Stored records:
BEGIN
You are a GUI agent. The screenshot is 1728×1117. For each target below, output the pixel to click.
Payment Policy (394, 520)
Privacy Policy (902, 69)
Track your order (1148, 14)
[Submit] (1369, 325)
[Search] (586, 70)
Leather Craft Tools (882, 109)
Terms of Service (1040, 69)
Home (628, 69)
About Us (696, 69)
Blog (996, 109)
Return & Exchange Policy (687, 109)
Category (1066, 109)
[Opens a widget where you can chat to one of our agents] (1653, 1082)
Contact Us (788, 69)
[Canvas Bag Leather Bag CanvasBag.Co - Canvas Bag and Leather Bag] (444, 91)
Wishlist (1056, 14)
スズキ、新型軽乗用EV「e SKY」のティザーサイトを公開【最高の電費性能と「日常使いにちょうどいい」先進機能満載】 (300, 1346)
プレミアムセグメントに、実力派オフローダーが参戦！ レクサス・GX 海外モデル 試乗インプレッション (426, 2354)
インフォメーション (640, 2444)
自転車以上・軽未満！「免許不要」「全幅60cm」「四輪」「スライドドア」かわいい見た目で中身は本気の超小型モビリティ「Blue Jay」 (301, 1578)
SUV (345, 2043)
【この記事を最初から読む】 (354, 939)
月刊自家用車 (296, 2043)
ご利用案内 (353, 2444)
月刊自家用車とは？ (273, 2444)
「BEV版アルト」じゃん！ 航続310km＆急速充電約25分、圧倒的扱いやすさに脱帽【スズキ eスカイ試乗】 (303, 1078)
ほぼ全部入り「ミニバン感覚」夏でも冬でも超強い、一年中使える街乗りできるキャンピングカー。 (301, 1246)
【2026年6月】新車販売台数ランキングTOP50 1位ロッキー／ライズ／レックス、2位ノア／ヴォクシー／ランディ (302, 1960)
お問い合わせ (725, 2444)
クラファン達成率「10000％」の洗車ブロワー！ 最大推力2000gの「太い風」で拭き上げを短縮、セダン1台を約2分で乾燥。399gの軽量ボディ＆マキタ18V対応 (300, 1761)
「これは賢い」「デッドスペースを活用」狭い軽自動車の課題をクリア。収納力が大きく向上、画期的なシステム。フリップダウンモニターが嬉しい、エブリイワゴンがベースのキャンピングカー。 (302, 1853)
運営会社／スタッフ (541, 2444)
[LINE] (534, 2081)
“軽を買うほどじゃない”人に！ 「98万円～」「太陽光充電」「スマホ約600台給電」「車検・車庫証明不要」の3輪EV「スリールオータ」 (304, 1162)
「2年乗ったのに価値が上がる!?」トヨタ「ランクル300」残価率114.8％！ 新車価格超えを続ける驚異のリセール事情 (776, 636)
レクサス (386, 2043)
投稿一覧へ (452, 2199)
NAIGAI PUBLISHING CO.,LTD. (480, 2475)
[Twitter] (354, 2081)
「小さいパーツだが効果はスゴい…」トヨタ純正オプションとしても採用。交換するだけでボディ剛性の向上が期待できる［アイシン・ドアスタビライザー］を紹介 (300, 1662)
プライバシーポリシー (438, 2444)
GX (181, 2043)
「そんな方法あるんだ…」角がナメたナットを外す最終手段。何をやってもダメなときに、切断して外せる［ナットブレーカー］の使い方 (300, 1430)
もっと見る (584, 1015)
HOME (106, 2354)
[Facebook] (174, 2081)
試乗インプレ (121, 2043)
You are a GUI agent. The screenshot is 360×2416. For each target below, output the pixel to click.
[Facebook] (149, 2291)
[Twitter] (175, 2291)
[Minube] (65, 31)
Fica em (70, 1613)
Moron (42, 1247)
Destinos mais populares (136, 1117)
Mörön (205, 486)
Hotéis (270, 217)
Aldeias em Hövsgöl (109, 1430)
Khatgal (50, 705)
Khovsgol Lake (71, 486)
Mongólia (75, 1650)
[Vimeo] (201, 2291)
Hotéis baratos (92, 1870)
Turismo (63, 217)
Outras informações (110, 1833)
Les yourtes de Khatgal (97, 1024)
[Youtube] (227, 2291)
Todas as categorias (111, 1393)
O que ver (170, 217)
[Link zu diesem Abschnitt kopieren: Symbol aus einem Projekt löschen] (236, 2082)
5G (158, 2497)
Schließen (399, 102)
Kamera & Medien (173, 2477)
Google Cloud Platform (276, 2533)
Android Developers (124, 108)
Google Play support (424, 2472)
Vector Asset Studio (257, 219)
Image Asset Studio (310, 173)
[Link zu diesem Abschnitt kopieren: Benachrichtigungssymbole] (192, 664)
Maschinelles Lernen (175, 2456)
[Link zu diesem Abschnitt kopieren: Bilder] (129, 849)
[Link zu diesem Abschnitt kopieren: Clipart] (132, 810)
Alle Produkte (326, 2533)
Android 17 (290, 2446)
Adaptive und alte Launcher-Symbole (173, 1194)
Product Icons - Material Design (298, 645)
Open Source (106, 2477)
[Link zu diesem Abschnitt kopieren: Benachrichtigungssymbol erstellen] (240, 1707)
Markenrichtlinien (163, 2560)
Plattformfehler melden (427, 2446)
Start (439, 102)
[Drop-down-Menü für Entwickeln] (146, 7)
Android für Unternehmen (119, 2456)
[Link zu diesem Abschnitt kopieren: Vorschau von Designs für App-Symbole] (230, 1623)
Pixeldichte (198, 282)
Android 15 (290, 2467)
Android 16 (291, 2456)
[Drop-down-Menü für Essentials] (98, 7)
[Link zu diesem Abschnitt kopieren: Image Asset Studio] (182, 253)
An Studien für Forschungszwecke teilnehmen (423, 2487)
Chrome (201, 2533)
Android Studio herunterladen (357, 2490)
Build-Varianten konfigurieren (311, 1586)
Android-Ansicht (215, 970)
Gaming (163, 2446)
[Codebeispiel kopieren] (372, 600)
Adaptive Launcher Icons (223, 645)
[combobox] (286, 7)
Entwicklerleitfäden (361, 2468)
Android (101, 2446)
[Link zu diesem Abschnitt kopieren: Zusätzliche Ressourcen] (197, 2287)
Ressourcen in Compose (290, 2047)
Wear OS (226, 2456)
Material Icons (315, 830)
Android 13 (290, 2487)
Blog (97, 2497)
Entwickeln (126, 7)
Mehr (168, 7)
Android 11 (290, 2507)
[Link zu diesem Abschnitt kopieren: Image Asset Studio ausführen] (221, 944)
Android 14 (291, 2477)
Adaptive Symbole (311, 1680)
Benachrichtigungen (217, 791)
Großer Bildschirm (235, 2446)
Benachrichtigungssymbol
END
» Exercise
Could you copy out every record above exactly as it appears?

» Response
You are a GUI agent. The screenshot is 1728×1117. For each target below, output the pixel to click.
Payment Policy (394, 520)
Privacy Policy (902, 69)
Track your order (1148, 14)
[Submit] (1369, 325)
[Search] (586, 70)
Leather Craft Tools (882, 109)
Terms of Service (1040, 69)
Home (628, 69)
About Us (696, 69)
Blog (996, 109)
Return & Exchange Policy (687, 109)
Category (1066, 109)
[Opens a widget where you can chat to one of our agents] (1653, 1082)
Contact Us (788, 69)
[Canvas Bag Leather Bag CanvasBag.Co - Canvas Bag and Leather Bag] (444, 91)
Wishlist (1056, 14)
スズキ、新型軽乗用EV「e SKY」のティザーサイトを公開【最高の電費性能と「日常使いにちょうどいい」先進機能満載】 (300, 1346)
プレミアムセグメントに、実力派オフローダーが参戦！ レクサス・GX 海外モデル 試乗インプレッション (426, 2354)
インフォメーション (640, 2444)
自転車以上・軽未満！「免許不要」「全幅60cm」「四輪」「スライドドア」かわいい見た目で中身は本気の超小型モビリティ「Blue Jay」 (301, 1578)
SUV (345, 2043)
【この記事を最初から読む】 (354, 939)
月刊自家用車 (296, 2043)
ご利用案内 (353, 2444)
月刊自家用車とは？ (273, 2444)
「BEV版アルト」じゃん！ 航続310km＆急速充電約25分、圧倒的扱いやすさに脱帽【スズキ eスカイ試乗】 (303, 1078)
ほぼ全部入り「ミニバン感覚」夏でも冬でも超強い、一年中使える街乗りできるキャンピングカー。 (301, 1246)
【2026年6月】新車販売台数ランキングTOP50 1位ロッキー／ライズ／レックス、2位ノア／ヴォクシー／ランディ (302, 1960)
お問い合わせ (725, 2444)
クラファン達成率「10000％」の洗車ブロワー！ 最大推力2000gの「太い風」で拭き上げを短縮、セダン1台を約2分で乾燥。399gの軽量ボディ＆マキタ18V対応 (300, 1761)
「これは賢い」「デッドスペースを活用」狭い軽自動車の課題をクリア。収納力が大きく向上、画期的なシステム。フリップダウンモニターが嬉しい、エブリイワゴンがベースのキャンピングカー。 (302, 1853)
運営会社／スタッフ (541, 2444)
[LINE] (534, 2081)
“軽を買うほどじゃない”人に！ 「98万円～」「太陽光充電」「スマホ約600台給電」「車検・車庫証明不要」の3輪EV「スリールオータ」 (304, 1162)
「2年乗ったのに価値が上がる!?」トヨタ「ランクル300」残価率114.8％！ 新車価格超えを続ける驚異のリセール事情 (776, 636)
レクサス (386, 2043)
投稿一覧へ (452, 2199)
NAIGAI PUBLISHING CO.,LTD. (480, 2475)
[Twitter] (354, 2081)
「小さいパーツだが効果はスゴい…」トヨタ純正オプションとしても採用。交換するだけでボディ剛性の向上が期待できる［アイシン・ドアスタビライザー］を紹介 (300, 1662)
プライバシーポリシー (438, 2444)
GX (181, 2043)
「そんな方法あるんだ…」角がナメたナットを外す最終手段。何をやってもダメなときに、切断して外せる［ナットブレーカー］の使い方 (300, 1430)
もっと見る (584, 1015)
HOME (106, 2354)
[Facebook] (174, 2081)
試乗インプレ (121, 2043)
You are a GUI agent. The screenshot is 360×2416. For each target below, output the pixel to click.
[Facebook] (149, 2291)
[Twitter] (175, 2291)
[Minube] (65, 31)
Fica em (70, 1613)
Moron (42, 1247)
Destinos mais populares (136, 1117)
Mörön (205, 486)
Hotéis (270, 217)
Aldeias em Hövsgöl (109, 1430)
Khatgal (50, 705)
Khovsgol Lake (71, 486)
Mongólia (75, 1650)
[Vimeo] (201, 2291)
Hotéis baratos (92, 1870)
Turismo (63, 217)
Outras informações (110, 1833)
Les yourtes de Khatgal (97, 1024)
[Youtube] (227, 2291)
Todas as categorias (111, 1393)
O que ver (170, 217)
[Link zu diesem Abschnitt kopieren: Symbol aus einem Projekt löschen] (236, 2082)
5G (158, 2497)
Schließen (399, 102)
Kamera & Medien (173, 2477)
Google Cloud Platform (276, 2533)
Android Developers (124, 108)
Google Play support (424, 2472)
Vector Asset Studio (257, 219)
Image Asset Studio (310, 173)
[Link zu diesem Abschnitt kopieren: Benachrichtigungssymbole] (192, 664)
Maschinelles Lernen (175, 2456)
[Link zu diesem Abschnitt kopieren: Bilder] (129, 849)
[Link zu diesem Abschnitt kopieren: Clipart] (132, 810)
Alle Produkte (326, 2533)
Android 17 (290, 2446)
Adaptive und alte Launcher-Symbole (173, 1194)
Product Icons - Material Design (298, 645)
Open Source (106, 2477)
[Link zu diesem Abschnitt kopieren: Benachrichtigungssymbol erstellen] (240, 1707)
Markenrichtlinien (163, 2560)
Plattformfehler melden (427, 2446)
Start (439, 102)
[Drop-down-Menü für Entwickeln] (146, 7)
Android für Unternehmen (119, 2456)
[Link zu diesem Abschnitt kopieren: Vorschau von Designs für App-Symbole] (230, 1623)
Pixeldichte (198, 282)
Android 15 (290, 2467)
Android 16 (291, 2456)
[Drop-down-Menü für Essentials] (98, 7)
[Link zu diesem Abschnitt kopieren: Image Asset Studio] (182, 253)
An Studien für Forschungszwecke teilnehmen (423, 2487)
Chrome (201, 2533)
Android Studio herunterladen (357, 2490)
Build-Varianten konfigurieren (311, 1586)
Android-Ansicht (215, 970)
Gaming (163, 2446)
[Codebeispiel kopieren] (372, 600)
Adaptive Launcher Icons (223, 645)
[combobox] (286, 7)
Entwicklerleitfäden (361, 2468)
Android (101, 2446)
[Link zu diesem Abschnitt kopieren: Zusätzliche Ressourcen] (197, 2287)
Ressourcen in Compose (290, 2047)
Wear OS (226, 2456)
Material Icons (315, 830)
Android 13 (290, 2487)
Blog (97, 2497)
Entwickeln (126, 7)
Mehr (168, 7)
Android 11 (290, 2507)
[Link zu diesem Abschnitt kopieren: Image Asset Studio ausführen] (221, 944)
Android 14 (291, 2477)
Adaptive Symbole (311, 1680)
Benachrichtigungen (217, 791)
Großer Bildschirm (235, 2446)
Benachrichtigungssymbol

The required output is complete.